A little more than a month after he pledged his services to the Fighting Irish, Rob Likens -- then the ASU wide receivers coach who would turn into the Devils’ offensive coordinator -- told Porter that the energetic personality he was watching on ESPN, yeah, he was the new ASU coach.


Soon after Herm Edwards accepted the position, he phoned the three-star wide receiver from Southern California. The newly-minted coach understood Porter was still a Notre Dame commit but pitched him on something even a program with 11 National Championships couldn’t offer.


“He was just saying, ‘Come here, man. We’ve got to get ready to win the Pac-12. We’ve got to beat USC,’” Porter remembered Edwards telling him. “That fired me up … When your parents come from USC and you’re not going there, it’s like, ‘Oh yeah, we have to beat them.’


“After that phone call, my whole mindset flipped.”

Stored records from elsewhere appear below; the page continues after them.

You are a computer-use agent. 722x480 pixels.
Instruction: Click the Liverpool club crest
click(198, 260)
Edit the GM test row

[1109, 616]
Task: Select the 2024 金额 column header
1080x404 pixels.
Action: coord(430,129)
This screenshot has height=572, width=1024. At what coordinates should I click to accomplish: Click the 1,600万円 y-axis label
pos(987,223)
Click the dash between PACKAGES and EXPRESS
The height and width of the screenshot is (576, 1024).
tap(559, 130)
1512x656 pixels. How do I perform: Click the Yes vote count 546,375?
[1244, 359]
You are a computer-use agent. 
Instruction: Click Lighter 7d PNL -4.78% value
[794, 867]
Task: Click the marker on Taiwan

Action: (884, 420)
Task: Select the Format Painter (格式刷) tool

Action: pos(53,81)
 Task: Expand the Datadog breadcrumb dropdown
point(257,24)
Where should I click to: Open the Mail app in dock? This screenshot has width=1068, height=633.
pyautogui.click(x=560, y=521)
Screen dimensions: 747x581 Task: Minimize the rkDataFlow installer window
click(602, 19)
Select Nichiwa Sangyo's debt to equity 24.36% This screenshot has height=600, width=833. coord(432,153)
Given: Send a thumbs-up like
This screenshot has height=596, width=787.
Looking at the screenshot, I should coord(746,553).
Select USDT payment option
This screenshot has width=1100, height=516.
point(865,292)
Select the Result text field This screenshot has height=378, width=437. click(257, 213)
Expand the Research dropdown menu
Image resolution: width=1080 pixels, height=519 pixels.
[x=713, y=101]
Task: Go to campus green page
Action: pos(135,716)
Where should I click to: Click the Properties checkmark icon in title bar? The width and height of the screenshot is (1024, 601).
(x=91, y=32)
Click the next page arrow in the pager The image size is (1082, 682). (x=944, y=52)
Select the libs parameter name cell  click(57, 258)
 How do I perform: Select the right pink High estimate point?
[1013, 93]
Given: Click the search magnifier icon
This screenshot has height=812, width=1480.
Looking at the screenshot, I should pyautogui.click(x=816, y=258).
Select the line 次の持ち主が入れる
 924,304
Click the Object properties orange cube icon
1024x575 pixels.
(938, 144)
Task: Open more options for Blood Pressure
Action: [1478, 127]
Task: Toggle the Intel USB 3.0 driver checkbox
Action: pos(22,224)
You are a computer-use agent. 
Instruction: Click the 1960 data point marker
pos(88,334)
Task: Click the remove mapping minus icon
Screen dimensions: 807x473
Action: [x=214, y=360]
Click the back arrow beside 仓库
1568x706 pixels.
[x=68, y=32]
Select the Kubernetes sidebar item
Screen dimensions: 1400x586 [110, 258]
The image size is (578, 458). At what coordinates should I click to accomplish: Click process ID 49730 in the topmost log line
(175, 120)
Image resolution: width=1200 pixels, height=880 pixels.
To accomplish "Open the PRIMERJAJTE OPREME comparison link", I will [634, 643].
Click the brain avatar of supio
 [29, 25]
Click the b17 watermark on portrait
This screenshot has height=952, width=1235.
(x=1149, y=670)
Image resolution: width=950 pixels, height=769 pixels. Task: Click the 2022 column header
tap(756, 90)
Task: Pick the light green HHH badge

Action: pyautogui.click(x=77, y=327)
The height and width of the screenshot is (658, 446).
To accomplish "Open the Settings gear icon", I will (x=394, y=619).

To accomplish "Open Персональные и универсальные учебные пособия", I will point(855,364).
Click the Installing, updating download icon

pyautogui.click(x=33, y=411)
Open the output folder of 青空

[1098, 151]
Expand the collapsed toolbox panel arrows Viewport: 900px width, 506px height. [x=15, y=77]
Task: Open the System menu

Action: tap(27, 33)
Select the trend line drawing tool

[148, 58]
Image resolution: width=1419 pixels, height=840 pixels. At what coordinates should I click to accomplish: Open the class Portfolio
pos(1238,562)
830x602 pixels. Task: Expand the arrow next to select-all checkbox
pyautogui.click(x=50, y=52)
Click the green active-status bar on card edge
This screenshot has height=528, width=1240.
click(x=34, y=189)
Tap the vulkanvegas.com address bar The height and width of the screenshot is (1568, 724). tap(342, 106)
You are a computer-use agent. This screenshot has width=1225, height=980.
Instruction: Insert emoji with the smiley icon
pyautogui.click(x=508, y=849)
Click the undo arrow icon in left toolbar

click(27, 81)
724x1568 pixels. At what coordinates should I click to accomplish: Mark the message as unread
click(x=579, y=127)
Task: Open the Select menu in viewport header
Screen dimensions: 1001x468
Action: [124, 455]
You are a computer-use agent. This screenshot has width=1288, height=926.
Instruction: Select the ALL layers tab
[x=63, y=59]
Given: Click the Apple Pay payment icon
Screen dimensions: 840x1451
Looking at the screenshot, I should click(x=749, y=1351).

Porter would, of course, head to Tempe. He’s only recorded 11 catches in two years, a spot that would cause some frustration. He sees it as Edwards’ keeping his promise from that phone call two years ago. He told Porter he was going to play the best players and, as Porter mentioned, so far he has.


In the last signing class, the Sun Devils signed four four-star wide receivers, a noteworthy haul that seems to put Porter’s spot on the depth chart in question. It reaffirms ASU’s emphasis on competition but forces guys like Porter into a state of urgency.


For now, he seems just fine with that.


“ASU hasn’t really seen the real Geordon Porter and what he’s able to do,” Kim Porter said.